What you will do ::
In the records below, find the line holding "ARKET (350, 88)" and the line holding "Ärmelloses Strickoberteil (386, 1986)". Set down both, with every line between them, exactly.

Entries shown ::

● ● ● ● ●

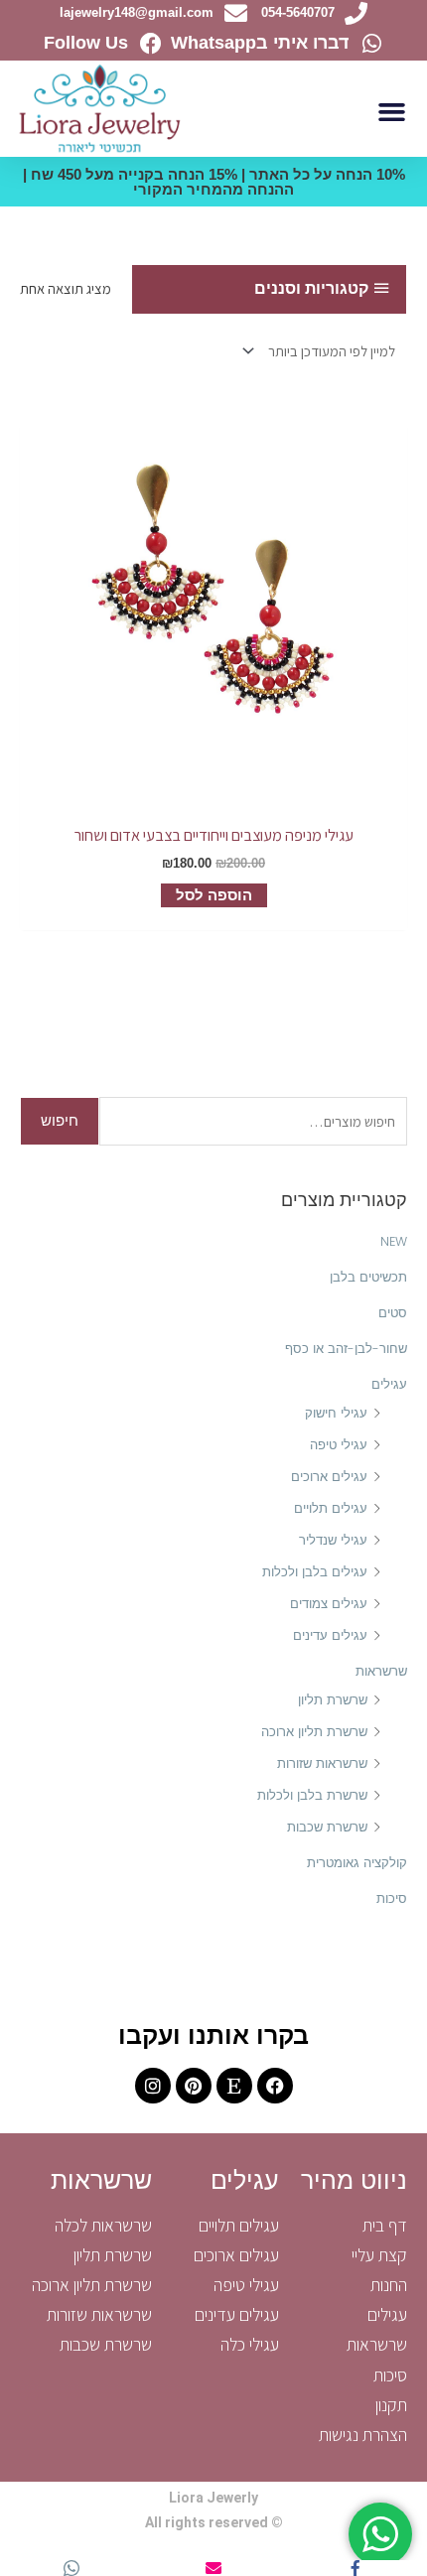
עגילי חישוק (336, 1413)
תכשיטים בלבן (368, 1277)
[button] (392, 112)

● ● ● ● ●

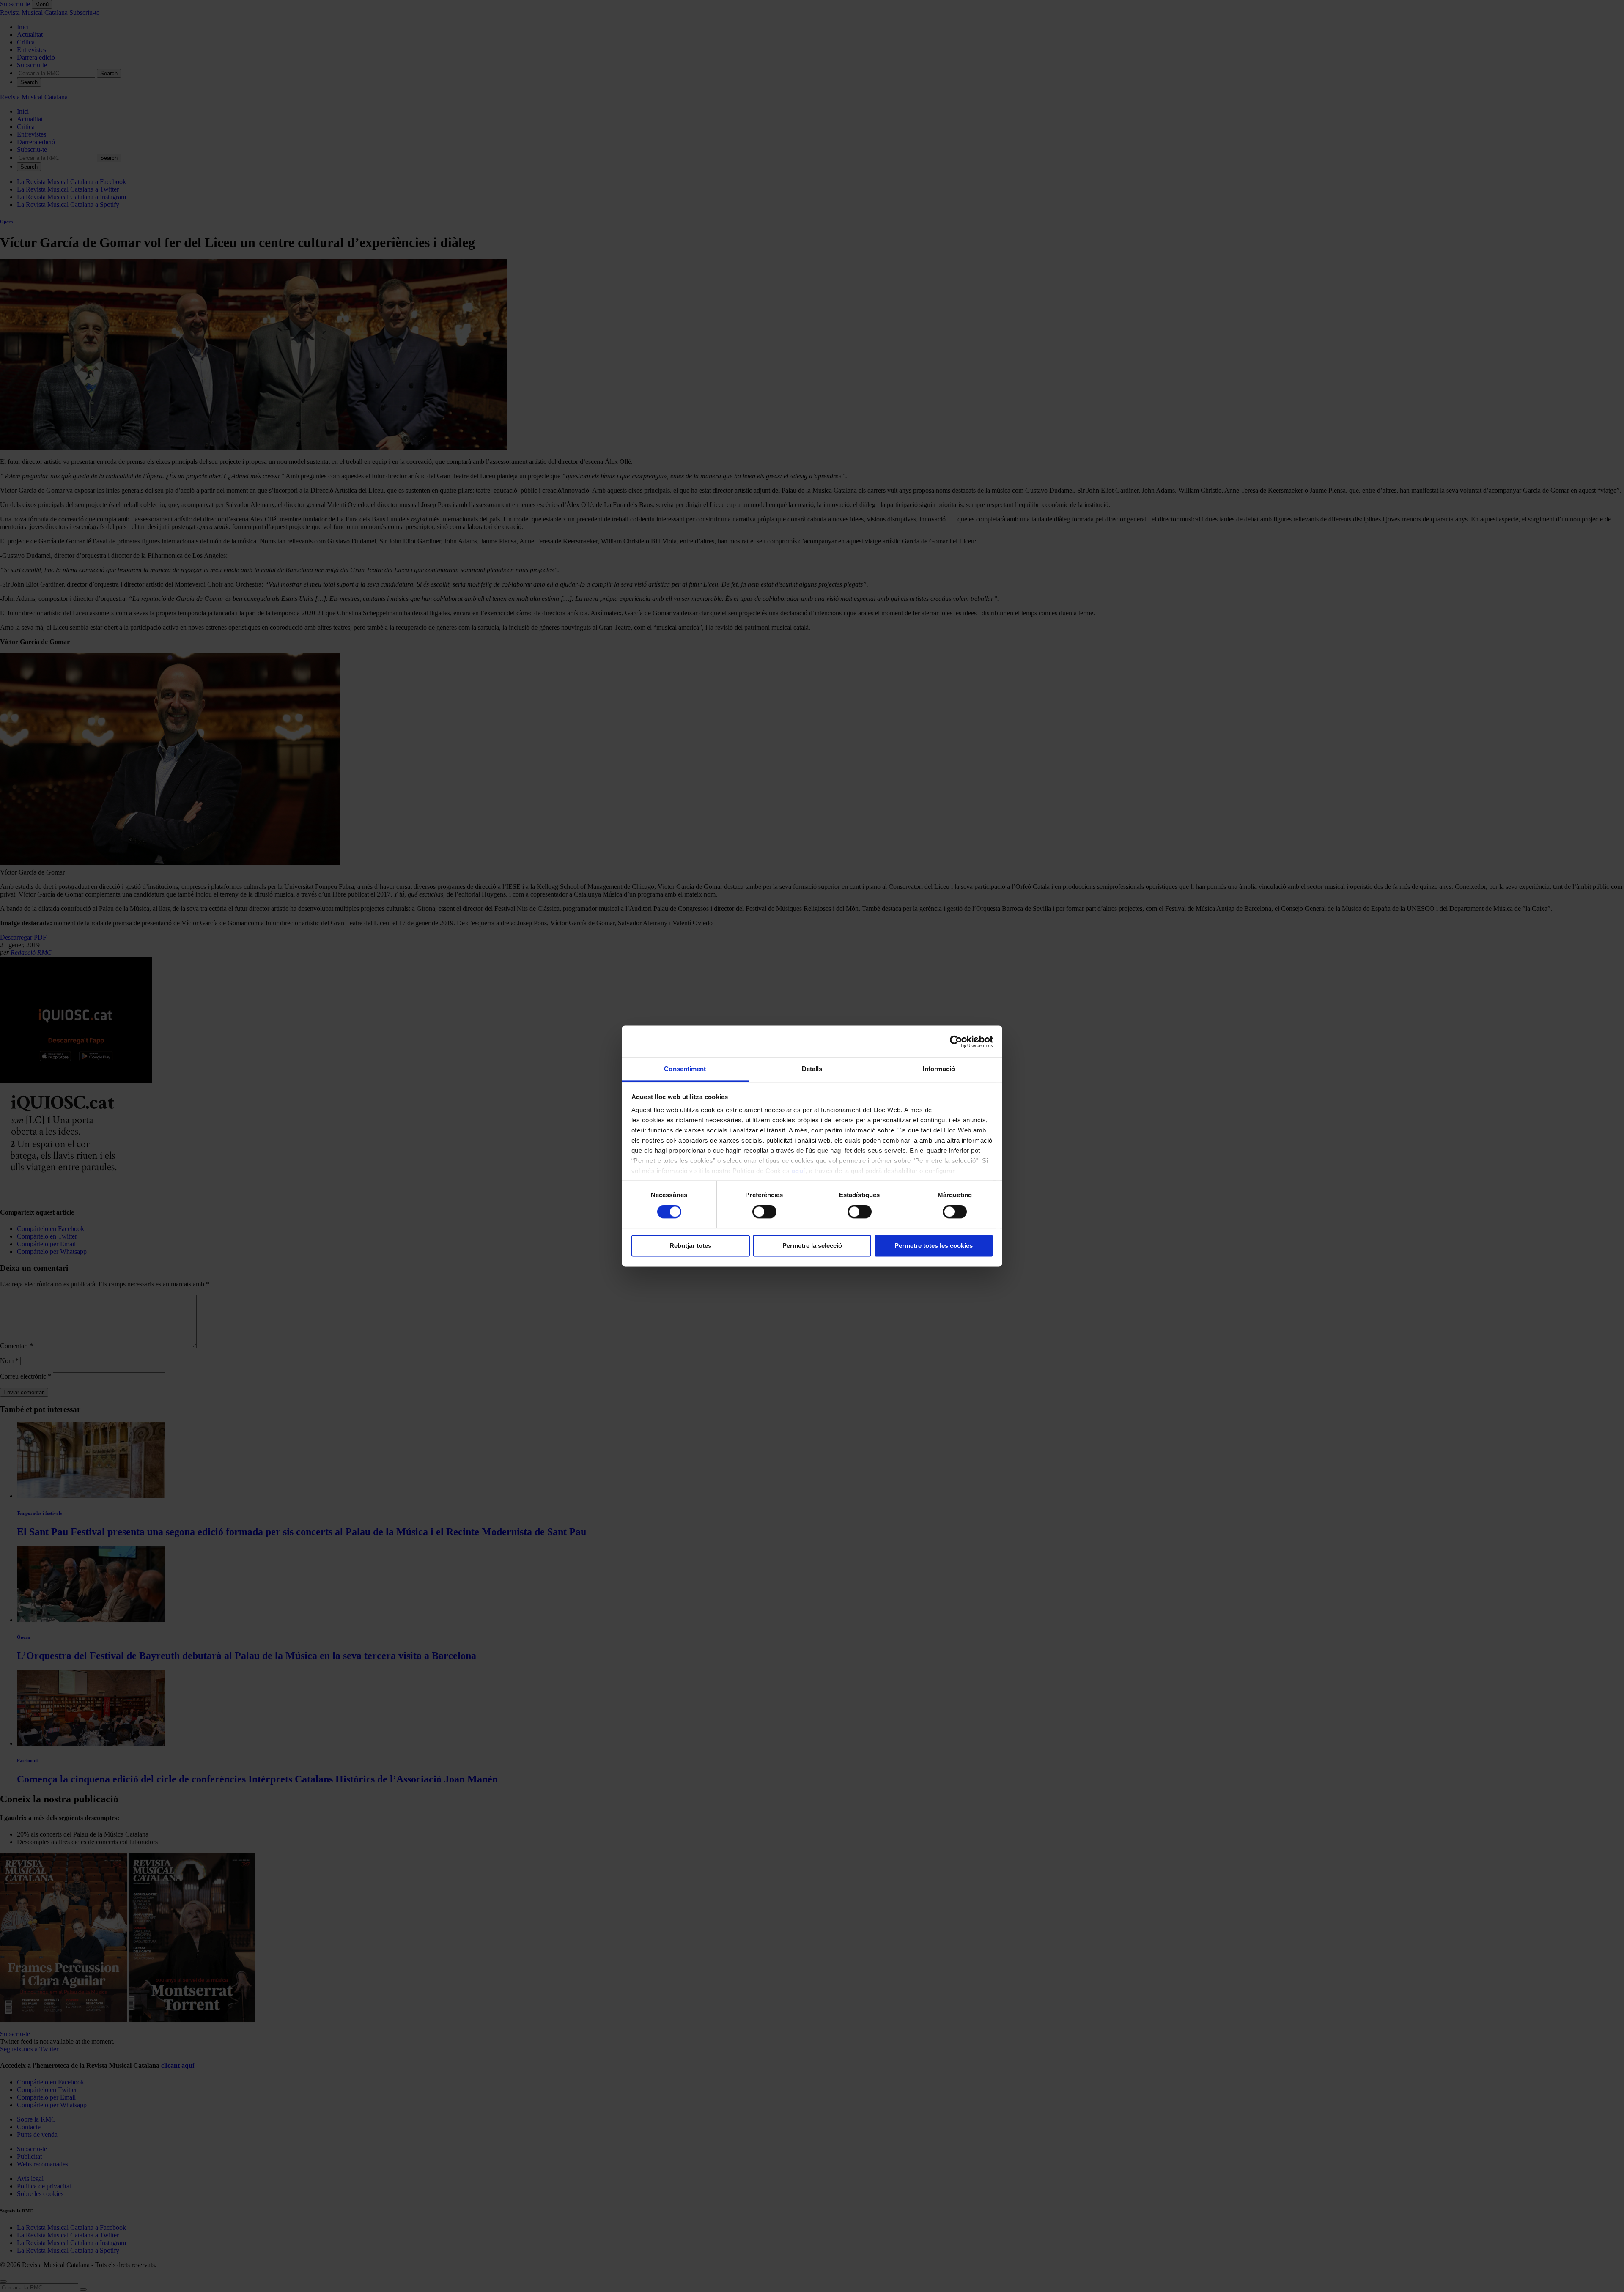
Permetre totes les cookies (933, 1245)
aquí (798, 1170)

● ● ● ● ●

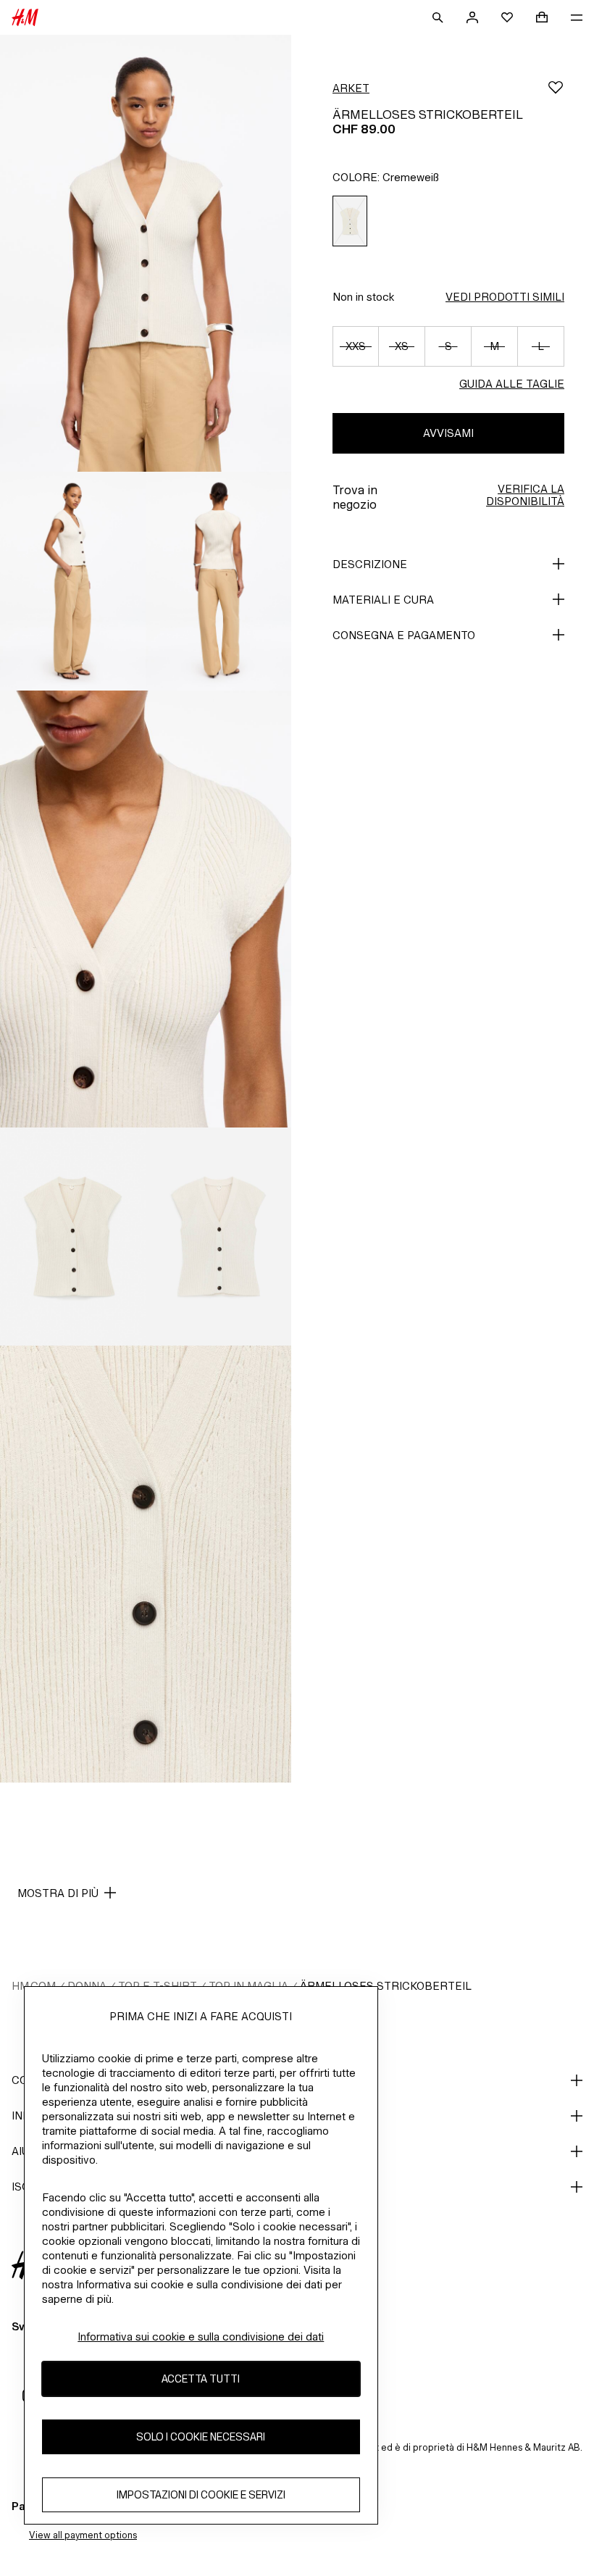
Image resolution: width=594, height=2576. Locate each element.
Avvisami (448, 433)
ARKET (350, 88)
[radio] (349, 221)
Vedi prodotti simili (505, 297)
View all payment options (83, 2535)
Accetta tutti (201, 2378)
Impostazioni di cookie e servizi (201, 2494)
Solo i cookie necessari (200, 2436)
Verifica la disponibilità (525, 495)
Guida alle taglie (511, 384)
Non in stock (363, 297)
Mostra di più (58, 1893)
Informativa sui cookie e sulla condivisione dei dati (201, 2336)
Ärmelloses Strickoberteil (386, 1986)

● ● ● ● ●

Your solution ::
ARKET (350, 88)
[radio] (349, 221)
Vedi prodotti simili (505, 297)
View all payment options (83, 2535)
Accetta tutti (201, 2378)
Impostazioni di cookie e servizi (201, 2494)
Solo i cookie necessari (200, 2436)
Verifica la disponibilità (525, 495)
Guida alle taglie (511, 384)
Non in stock (363, 297)
Mostra di più (58, 1893)
Informativa sui cookie e sulla condivisione dei dati (201, 2336)
Ärmelloses Strickoberteil (386, 1986)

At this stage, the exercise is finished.